NELLA PROSPETTIVA UMANISTICA DEL QUATTROCENTO

L’intitolazione alla Maddalena di chiese e di altari è causa del diffondersi di immagini, isolate o inserite in opere agiografiche di contenuto più vasto, come appare evidente nei capolavori di Mariotto di Nardo e in Lorenzo d’Alessandro. Nella santità esibita, il processo di identificazione con la Maddalena costituisce una delle vie di conversione indicate ai fedeli: secondo una diffusa devozione per figuras, nel XV secolo e nei successivi le signore commissioneranno opere in cui la santa apparirà con i loro tratti somatici.

Il modello della penitente convive, lungo il Quattrocento, con la potente figura dell’apostola, segnata dalla coscienza del dramma della Croce. Prevale la figura della mirrofora. Lo studio dell’antico, che presta alle figure votive la monumentalità aulica delle divinità classiche, come in Perugino e in Luca Signorelli, fornisce parametri anche formali, aulici e sublimi, per l’espressione del dolore. L’umanizzazione del sacro ha fatto il suo corso. Il linguaggio è oramai lontano dall’Oriente bizantino. L’autonomia iconografica è piena. All’alba del Rinascimento, la Maddalena è spesso ritratta come una nobildonna d’epoca, con una gestualità più misurata e un abbigliamento raffinato. La grazia cortese filtra il dolore. E se gli occhi gonfi di pianto emettono gemiti in Giovanni Bellini, in una sofferenza muta trasferita dai personaggi all’osservatore, in Carlo Crivelli, Bartolomeo Vivarini e Pietro Alamanno, la preziosità degli ornamenti lasciano già intravvedere le sembianze di una cortigiana.

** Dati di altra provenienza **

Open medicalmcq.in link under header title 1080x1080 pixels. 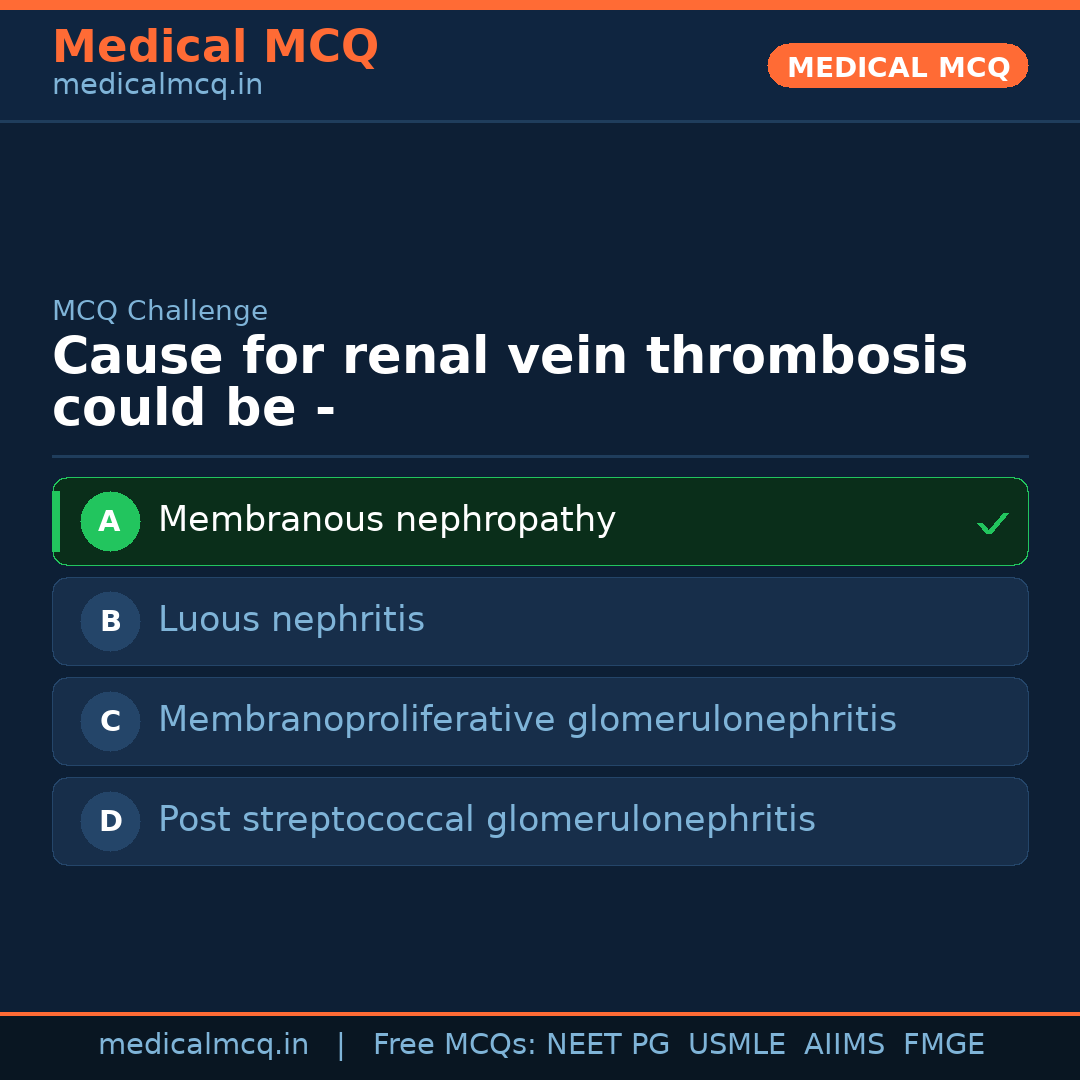point(157,86)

Un’opera “pura e sanza ornato”

Affrontando un soggetto che ben si presta a forzature simboliche e espressive, Masaccio non rinuncia a professare la propria fede nei confronti di un linguaggio “puro sanza ornato” al servizio di una rappresentazione coerente e credibile della realtà. Ecco allora che per realizzare la figura di Gesù, dalla fisicità tutta umana enfatizzata dalla luce, Masaccio tiene conto di vari fattori – la posizione rialzata rispetto ai dolenti e ancor di più rispetto all’osservatore, la naturale caduta in avanti della testa nel corpo esanime – scegliendo una visione scorciata che rende invisibile il collo.

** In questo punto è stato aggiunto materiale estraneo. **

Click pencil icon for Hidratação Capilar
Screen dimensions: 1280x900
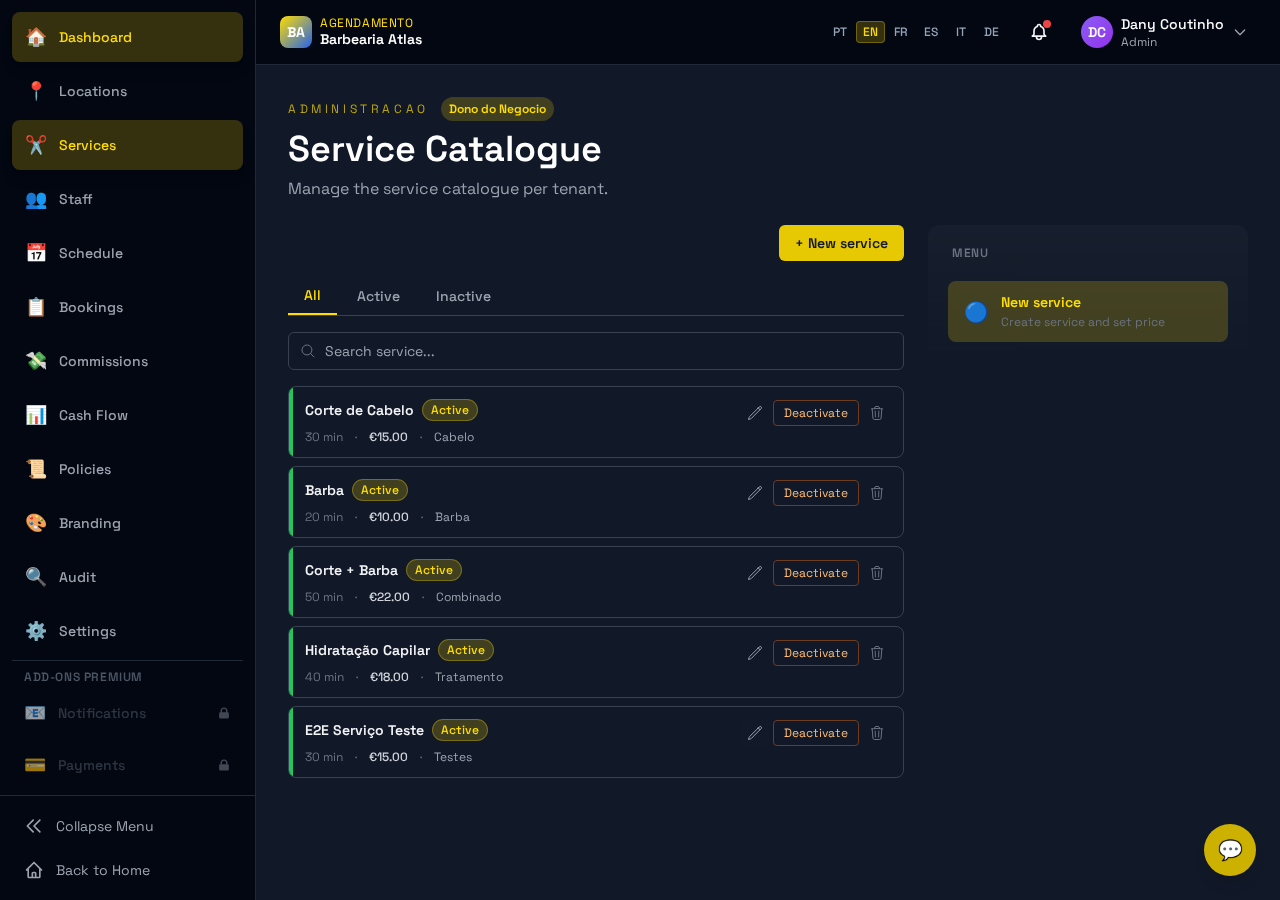click(755, 653)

Assente nella prima stesura della tavola napoletana, la figura della Maddalena è stata infatti sovrapposta alla base della croce; si tratta dunque di un ripensamento, ma di livello sublime, un’aggiunta che innalza un’opera già densa di realismo ed espressività verso le più alte vette dell’arte. All’indimenticabile figura vista da tergo toccano diversi ruoli: inginocchiata di tre quarti e con l’apertura delle braccia come un sestante proietta lo spettatore nella scena, accentua la profondità della composizione e ne diventa il fulcro, relazionando tutte le figure in un abbraccio dalla geometria ben misurabile malgrado il fondo oro. Al contempo, con il suo primordiale e istintivo gesto proteso verso l’alto e con i fili dorati dei capelli sparsi sull’acceso arancio-vermiglio della veste, la figura pare crescere come una fiamma, e certo fa salire la temperatura emotiva del dipinto, lasciandoci però soltanto immaginare il grido silente e la smorfia di dolore.

Masaccio interpreta uno dei soggetti più rappresentati fra Gotico e Rinascimento creando qualcosa di apparentemente semplice, ma mostrandoci il frutto di una grande operazione critica intesa a riformare la pittura. Ciò fu possibile solo attingendo direttamente alla più pura fonte giottesca e “seguitando sempre quanto poteva le vestigie di Filippo e di Donato” (Vasari).

Come è stato spesso evidenziato, per ritrovare esiti veramente paragonabili in un soggetto analogo bisogna aspettare la cimasa del Polittico della Misericordia di Piero della Francesca, a conferma – se mai ce ne fosse bisogno – della folgorante modernità del maestro di San Giovanni Valdarno. Col suo miracoloso equilibrio fra Giotto e Piero della Francesca illustra come pochi altri le tendenze innovative della pittura, anzi, della cultura italiana in una delle sue più eroiche e affascinanti stagioni.